As for the Marc Rich case, former federal prosecutor Andrew McCarthy
accurately described it as “one of the most disgraceful chapters in the
history of the Justice Department.” Congressional investigators called it
“unconscionable.” Fugitive commodities trader Marc Rich, on the run for
evading nearly $50 million in taxes, found the best lawyer he could buy:
former Democratic White House counsel and intimate friend of Eric Holder, Jack
Quinn. Despite his denials, memos showed Holder knew of the pardon in advance,
failed to notify prosecutors and the FBI that it was coming, “and even gave
Quinn public-relations advice on getting out the ‘legal merits of the case.’”
The evidence clearly shows Holder and Quinn violated department protocols and
colluded to keep the Justice Department out of the pardon deal.
Appearing contrite at his Senate confirmation hearing, Holder confessed:
I’ve accepted the responsibility of making those mistakes. I’ve never tried
to hide. I’ve never tried to blame anybody else.
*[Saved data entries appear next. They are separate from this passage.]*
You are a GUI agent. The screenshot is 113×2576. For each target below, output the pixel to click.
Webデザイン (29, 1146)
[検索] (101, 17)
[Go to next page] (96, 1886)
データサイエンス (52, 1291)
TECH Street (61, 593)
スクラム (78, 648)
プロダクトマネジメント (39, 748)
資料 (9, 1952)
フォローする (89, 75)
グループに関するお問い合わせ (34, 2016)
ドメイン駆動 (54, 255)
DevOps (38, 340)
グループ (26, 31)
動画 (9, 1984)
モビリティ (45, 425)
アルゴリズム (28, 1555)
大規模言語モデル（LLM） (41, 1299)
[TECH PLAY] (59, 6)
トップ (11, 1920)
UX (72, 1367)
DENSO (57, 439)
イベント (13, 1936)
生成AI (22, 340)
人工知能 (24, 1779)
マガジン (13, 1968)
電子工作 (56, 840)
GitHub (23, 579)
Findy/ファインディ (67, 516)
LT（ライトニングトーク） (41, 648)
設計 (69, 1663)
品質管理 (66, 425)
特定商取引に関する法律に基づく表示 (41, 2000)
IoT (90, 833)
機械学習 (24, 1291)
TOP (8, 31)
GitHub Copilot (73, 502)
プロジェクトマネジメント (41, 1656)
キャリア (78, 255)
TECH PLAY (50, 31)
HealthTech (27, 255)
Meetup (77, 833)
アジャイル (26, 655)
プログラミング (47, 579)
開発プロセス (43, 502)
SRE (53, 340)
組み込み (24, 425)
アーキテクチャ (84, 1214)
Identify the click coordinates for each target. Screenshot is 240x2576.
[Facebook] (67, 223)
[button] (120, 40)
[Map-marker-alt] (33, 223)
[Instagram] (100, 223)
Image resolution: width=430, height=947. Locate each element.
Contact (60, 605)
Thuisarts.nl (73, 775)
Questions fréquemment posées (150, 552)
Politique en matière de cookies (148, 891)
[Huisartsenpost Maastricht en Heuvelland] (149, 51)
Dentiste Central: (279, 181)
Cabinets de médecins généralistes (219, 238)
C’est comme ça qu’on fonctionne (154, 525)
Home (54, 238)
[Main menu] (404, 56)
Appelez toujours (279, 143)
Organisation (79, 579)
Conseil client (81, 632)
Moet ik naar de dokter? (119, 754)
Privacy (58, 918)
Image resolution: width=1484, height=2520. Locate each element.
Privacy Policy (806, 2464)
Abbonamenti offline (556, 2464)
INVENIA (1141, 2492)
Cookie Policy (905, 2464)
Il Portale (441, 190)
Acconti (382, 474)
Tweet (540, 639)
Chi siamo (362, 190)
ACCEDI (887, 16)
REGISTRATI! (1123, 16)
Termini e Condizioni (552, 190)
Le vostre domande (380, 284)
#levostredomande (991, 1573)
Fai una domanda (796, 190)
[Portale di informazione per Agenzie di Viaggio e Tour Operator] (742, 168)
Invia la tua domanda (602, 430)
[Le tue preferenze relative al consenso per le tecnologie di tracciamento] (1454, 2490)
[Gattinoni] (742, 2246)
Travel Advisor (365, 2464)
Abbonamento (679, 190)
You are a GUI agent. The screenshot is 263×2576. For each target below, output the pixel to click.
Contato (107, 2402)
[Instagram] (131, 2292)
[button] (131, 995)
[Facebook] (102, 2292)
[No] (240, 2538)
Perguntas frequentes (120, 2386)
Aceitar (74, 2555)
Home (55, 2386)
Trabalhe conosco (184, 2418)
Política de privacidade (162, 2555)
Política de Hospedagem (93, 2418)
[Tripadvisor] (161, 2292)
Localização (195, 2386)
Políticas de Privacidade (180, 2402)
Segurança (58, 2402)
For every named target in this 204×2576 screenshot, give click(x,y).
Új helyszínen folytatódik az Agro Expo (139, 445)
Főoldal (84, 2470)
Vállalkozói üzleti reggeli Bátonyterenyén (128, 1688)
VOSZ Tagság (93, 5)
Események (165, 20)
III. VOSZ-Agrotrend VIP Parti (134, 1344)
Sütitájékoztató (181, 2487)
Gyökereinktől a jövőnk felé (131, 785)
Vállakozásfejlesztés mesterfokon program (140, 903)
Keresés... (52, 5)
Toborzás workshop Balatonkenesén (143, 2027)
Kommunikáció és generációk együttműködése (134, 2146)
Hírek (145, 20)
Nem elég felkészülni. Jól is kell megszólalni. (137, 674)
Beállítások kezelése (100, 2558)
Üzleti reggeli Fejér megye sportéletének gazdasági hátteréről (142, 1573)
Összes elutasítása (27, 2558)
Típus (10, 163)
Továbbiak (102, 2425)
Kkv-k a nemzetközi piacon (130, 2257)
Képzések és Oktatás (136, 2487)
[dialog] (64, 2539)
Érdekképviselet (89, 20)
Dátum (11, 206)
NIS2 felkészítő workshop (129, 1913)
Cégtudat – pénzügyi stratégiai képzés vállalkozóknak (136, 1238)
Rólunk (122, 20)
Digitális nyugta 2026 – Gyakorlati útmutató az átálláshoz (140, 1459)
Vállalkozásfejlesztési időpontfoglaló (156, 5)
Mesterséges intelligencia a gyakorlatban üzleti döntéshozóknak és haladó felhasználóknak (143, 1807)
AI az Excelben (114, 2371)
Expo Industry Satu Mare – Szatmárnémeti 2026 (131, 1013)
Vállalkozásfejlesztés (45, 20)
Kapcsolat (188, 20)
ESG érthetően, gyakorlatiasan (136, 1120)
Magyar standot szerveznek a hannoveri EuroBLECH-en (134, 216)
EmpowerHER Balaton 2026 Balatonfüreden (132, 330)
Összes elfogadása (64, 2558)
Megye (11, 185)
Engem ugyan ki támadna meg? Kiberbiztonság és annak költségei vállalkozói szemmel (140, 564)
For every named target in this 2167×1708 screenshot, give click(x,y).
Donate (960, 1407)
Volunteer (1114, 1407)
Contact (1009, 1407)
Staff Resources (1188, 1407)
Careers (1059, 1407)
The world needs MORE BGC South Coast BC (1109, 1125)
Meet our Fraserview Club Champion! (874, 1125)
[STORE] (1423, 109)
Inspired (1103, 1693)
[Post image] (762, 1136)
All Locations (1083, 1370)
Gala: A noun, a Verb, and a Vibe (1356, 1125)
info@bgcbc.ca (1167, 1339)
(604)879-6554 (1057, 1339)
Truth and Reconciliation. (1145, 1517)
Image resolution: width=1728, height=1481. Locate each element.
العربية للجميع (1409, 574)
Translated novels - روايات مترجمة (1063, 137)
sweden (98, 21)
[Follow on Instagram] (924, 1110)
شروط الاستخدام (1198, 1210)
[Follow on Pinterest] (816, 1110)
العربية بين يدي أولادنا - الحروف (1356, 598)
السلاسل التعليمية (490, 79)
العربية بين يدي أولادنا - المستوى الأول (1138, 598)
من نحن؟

What I’ve always said was that, given my—given the opportunity to do it
differently, I certainly would have.
I should have made sure that everybody, all the prosecutors in that case,
were informed of what was going on. I made assumptions that turned out not
to be true. I should have not spoken to the White House and expressed an
opinion without knowing all of the facts with regard to that matter.
That was and remains the most intense, most searing experience I’ve ever
had as a lawyer. There were questions raised about me that I was not used to
hearing.
I’ve learned from that experience. I think that, as perverse as this
might sound, I will be a better attorney general, should I be confirmed,
having had the Mark Rich experience.
…It was something that I think is not typical of the way in which I’ve
conducted myself as a careful, thoughtful lawyer. As I said, it is something
where I made mistakes, and I learned from those mistakes.
Washington, alas, was determined to repeat the mistakes of the past. The
Senate, including 19 Republicans, confirmed Holder on February 2, 2009.